Repeat, line for line, the entries printed below.

→ Saved data entries
-=-=-

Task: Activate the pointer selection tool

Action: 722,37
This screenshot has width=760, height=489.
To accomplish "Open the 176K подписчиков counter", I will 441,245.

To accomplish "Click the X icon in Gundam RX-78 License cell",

-=-=-

→ Result for this task
Task: Activate the pointer selection tool

Action: 722,37
This screenshot has width=760, height=489.
To accomplish "Open the 176K подписчиков counter", I will 441,245.

To accomplish "Click the X icon in Gundam RX-78 License cell",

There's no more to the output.